Я не упоминала про Давида. Однако для возражений не имелось ни единой разумной причины. По жесту Рамзеса парень принёс мне стул, и я уселась.
– Это твоя работа, Давид? – спросила я.
– Нет, мэм.
Рамзес и/или Нефрет, должно быть, учили его манерам так же, как английскому – и Бог знает чему ещё. В данном случае запаса английских слов явно не хватило; после нескольких неудач он бросил попытки и взволнованно перешёл на красочный арабский:
– Я не могу так хорошо работать,
– Думаю, с помощью палки, – сухо заметила я.
– Так учат. – Через мгновение он добавил совершенно другим голосом: – Я думал, что это так.
– И всё же, – вмешался Рамзес, который молчал дольше, чем я ожидала, – вы нашли её, если рассказ Нефрет о событиях точен.
– Уверена, что так и есть, – быстро сказала я.
– Конечно, – подхватил Рамзес почти так же быстро. – Я не хотел предполагать что-либо, кроме неизбежных и неосознанных неточностей, которые появляются, когда история переходит от одного рассказчика к другому. Как я уже упоминал, её нашли в тайнике вместе с другими подлинными древностями. Почему ты считаешь, что она не такая?
Он смотрел на Давида, а не на меня. Я собиралась перевести или, по крайней мере, предоставить более понятную версию комментария Рамзеса, когда Нефрет нетерпеливо вмешалась:
– Рамзес, не глупи. Оригинал находится в Британском музее, так что это должна быть копия.
– Тогда Хамед изготовил её более десяти лет назад, – сказал Рамзес. – Мистер Бадж купил другую статуэтку в 1890 году, если я правильно помню.
Давид понял – первое предложение, по крайней мере. Он нетерпеливо кивнул:
– Много лет, да. Он не может работать много лет. Когда я пришёл к нему, его руки уже были повреждены. Но он был мастером, он научил меня.

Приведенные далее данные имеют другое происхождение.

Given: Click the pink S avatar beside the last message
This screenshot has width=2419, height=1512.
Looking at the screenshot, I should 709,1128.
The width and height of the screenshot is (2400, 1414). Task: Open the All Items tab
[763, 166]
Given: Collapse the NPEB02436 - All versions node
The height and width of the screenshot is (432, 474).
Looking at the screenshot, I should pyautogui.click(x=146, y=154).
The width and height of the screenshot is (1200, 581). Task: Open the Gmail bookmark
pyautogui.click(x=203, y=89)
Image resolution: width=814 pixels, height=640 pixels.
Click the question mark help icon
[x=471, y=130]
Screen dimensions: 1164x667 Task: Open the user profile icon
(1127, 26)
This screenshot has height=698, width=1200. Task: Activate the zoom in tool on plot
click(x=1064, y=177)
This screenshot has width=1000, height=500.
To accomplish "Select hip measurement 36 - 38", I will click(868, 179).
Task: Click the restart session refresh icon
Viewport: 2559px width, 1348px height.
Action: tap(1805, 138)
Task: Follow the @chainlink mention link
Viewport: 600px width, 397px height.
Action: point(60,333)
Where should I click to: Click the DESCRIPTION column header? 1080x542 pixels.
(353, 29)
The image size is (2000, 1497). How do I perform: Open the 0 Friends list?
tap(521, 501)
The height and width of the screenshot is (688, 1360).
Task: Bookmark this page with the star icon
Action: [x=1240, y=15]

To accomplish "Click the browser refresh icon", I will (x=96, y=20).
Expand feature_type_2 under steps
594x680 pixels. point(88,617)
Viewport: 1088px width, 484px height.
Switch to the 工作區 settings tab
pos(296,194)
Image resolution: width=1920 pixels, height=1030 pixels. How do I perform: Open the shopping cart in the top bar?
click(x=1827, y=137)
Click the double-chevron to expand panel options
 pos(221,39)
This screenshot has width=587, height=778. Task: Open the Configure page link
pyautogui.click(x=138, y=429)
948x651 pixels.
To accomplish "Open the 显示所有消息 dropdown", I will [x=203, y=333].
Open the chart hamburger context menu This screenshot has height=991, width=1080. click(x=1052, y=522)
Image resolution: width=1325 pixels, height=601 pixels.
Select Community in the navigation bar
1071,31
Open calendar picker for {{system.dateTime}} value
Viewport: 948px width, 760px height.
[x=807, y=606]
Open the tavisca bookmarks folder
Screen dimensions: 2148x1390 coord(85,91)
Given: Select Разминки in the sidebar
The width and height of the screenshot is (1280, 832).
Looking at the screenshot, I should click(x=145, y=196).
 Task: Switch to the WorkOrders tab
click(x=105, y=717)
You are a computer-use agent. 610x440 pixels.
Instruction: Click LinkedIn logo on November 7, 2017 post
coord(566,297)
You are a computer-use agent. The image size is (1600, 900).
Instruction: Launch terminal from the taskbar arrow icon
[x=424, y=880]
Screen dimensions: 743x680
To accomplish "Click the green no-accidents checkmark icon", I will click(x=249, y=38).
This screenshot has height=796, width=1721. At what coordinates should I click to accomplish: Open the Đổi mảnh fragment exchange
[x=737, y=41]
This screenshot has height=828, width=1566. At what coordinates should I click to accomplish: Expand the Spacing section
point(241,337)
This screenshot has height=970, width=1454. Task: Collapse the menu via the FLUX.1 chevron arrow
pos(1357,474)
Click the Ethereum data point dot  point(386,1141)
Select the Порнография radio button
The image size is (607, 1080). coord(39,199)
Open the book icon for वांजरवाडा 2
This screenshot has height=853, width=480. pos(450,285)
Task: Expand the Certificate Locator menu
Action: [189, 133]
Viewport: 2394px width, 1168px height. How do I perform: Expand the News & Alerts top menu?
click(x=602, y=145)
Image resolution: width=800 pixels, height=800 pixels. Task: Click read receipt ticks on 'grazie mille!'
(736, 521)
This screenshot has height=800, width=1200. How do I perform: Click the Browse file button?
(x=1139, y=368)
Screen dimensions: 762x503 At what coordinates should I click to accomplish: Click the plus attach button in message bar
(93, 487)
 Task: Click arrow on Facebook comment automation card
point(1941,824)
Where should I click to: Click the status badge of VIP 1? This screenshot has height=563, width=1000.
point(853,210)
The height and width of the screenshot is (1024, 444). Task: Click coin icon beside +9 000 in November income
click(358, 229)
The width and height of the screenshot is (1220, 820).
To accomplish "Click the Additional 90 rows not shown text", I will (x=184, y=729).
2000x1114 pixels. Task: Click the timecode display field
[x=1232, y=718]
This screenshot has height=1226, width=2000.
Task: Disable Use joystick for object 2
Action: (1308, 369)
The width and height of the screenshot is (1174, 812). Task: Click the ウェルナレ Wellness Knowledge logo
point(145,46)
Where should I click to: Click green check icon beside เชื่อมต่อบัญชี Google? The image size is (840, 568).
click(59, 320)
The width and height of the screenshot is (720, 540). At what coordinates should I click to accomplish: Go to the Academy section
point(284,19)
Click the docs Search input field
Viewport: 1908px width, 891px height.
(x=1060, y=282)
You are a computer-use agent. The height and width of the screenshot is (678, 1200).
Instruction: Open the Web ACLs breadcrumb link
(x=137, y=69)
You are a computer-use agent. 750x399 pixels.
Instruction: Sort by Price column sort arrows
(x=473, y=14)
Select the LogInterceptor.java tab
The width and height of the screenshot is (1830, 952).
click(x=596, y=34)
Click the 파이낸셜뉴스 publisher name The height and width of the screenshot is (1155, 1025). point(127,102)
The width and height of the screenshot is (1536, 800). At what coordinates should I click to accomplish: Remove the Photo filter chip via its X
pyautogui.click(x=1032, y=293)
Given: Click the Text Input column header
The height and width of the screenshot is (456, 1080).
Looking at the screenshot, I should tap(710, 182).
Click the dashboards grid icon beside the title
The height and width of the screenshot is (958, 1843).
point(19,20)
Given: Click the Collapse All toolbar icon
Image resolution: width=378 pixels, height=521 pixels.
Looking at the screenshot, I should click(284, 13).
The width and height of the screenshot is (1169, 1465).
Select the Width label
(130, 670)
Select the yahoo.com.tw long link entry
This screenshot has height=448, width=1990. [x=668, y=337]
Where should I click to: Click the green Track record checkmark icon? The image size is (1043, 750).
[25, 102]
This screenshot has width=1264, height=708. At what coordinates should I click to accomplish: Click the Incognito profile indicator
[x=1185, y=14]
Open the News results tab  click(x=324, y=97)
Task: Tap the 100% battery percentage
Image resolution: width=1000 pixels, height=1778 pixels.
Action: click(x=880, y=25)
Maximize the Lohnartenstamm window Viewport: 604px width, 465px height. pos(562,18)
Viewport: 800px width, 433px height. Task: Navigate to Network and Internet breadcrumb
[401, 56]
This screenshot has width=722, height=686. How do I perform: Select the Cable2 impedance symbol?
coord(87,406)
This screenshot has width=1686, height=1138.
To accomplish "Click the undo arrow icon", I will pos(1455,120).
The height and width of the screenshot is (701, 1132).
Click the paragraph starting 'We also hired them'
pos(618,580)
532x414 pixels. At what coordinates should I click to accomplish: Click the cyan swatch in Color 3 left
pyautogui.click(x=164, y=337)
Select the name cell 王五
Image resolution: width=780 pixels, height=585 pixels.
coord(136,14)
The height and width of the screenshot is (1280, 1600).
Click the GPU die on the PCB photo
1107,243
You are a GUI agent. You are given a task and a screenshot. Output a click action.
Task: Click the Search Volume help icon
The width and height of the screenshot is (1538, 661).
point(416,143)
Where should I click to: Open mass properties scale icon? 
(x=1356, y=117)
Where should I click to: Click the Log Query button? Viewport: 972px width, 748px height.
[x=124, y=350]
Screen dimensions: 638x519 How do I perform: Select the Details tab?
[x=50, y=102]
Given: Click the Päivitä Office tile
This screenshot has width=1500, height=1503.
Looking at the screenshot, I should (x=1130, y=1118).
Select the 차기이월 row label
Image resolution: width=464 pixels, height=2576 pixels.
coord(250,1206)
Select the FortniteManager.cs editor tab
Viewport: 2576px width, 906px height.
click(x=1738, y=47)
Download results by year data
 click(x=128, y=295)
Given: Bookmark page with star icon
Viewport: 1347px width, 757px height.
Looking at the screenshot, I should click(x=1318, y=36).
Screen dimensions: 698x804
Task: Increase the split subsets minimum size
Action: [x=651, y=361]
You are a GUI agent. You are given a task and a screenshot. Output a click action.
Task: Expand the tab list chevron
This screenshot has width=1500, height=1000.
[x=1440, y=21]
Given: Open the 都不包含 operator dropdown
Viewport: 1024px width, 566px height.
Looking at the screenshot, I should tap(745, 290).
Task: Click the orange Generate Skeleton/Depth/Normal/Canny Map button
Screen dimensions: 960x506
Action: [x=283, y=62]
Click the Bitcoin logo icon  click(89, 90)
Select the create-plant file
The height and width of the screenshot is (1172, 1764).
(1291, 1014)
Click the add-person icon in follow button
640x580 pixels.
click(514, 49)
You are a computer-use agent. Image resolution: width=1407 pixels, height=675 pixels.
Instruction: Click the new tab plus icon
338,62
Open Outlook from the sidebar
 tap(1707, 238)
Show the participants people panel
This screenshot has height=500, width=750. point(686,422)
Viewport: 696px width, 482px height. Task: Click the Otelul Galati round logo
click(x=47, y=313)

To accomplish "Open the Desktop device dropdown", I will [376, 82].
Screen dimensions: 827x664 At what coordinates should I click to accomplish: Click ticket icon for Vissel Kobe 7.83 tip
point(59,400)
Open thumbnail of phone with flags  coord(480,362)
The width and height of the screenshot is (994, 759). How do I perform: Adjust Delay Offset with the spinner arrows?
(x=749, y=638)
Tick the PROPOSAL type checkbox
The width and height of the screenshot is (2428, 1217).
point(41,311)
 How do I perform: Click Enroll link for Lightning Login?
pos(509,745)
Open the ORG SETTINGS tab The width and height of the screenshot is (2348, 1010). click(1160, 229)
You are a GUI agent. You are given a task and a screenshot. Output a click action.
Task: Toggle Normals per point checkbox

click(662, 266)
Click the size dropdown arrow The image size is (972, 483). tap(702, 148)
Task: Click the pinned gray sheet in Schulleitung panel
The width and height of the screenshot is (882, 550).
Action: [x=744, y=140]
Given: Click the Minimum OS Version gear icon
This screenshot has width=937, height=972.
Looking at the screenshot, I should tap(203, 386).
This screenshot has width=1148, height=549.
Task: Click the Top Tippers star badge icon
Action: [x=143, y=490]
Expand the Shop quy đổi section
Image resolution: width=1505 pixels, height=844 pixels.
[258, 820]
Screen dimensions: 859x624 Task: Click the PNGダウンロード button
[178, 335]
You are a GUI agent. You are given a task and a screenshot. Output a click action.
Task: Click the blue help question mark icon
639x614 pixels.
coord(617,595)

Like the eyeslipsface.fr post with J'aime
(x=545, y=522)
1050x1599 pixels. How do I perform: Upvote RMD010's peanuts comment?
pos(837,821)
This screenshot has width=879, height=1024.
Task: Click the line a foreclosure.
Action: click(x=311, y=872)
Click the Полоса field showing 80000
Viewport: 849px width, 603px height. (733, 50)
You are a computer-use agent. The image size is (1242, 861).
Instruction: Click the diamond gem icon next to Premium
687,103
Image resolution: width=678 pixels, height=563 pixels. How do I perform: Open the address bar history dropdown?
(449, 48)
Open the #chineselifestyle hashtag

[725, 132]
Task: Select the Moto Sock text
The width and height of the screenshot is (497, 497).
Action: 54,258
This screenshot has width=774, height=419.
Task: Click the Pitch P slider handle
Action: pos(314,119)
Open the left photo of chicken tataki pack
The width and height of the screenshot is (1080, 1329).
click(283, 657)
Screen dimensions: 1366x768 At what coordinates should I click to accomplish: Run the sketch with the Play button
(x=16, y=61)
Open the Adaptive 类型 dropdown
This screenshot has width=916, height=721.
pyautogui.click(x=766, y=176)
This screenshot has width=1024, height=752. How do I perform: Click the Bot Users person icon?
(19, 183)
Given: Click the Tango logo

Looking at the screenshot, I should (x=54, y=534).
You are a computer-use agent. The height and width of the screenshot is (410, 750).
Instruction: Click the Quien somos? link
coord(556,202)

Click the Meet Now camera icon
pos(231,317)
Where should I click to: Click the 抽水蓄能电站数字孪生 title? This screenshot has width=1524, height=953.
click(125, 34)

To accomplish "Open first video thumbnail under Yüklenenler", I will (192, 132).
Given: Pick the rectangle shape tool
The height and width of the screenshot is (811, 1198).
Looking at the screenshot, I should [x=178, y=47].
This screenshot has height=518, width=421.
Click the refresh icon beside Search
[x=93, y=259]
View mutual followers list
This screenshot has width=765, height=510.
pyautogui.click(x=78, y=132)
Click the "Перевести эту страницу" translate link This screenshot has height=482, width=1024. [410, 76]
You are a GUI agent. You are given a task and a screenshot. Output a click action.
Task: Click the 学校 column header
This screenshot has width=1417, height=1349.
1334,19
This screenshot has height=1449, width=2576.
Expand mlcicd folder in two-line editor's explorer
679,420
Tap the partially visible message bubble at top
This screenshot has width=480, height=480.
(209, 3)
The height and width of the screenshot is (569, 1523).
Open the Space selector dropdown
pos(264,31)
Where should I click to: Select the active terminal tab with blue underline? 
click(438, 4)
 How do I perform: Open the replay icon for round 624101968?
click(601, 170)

Обучение Хамеда не могло бы иметь такого успеха, если бы мальчик с самого начала не обладал исключительным талантом. Изготовление и продажа подделок – наиболее распространённое занятие жителей Луксора и близлежащих деревень. Должно быть, Хамед однажды наткнулся на мальчика, когда тот пытался изобразить подделку, и осознал его неразвитые способности.
А кто лучше Хамеда мог такое увидеть? Он был мастером-самоучкой, недобросовестным, но мастером; лишить его способности заниматься своим ремеслом – вот наиболее жестокое наказание, которое способен придумать любой садист. Достаточно было изуродовать руки.
Эмерсон вернулся раньше, чем я ожидала. Я знала, чем вызвано это отклонение от его обычных привычек, и когда он ворвался в комнату Рамзеса, прямо в мятой рабочей одежде и пыльных ботинках, то мгновенно выразил свои чувства характерным образом:
– Зачем, к дьяволу, вы все тут собрались? Рамзес должен отдыхать. Это похоже на… на оргию!
Давид оказался единственным, кто отступил перед пылающим синим взглядом Эмерсона и нахмуренными бровями. Селим восхищённо уставился на вошедшего, а я спокойно ответила:
– Переоденься, дорогой, и мы вместе пойдём пить чай. Доктор сказал, что сегодня вечером Рамзес может ненадолго встать с постели, если будет осторожен.
С некоторым смущением Эмерсон взял печенье с тарелки, предложенной Нефрет, и позволил мне вывести его из комнаты.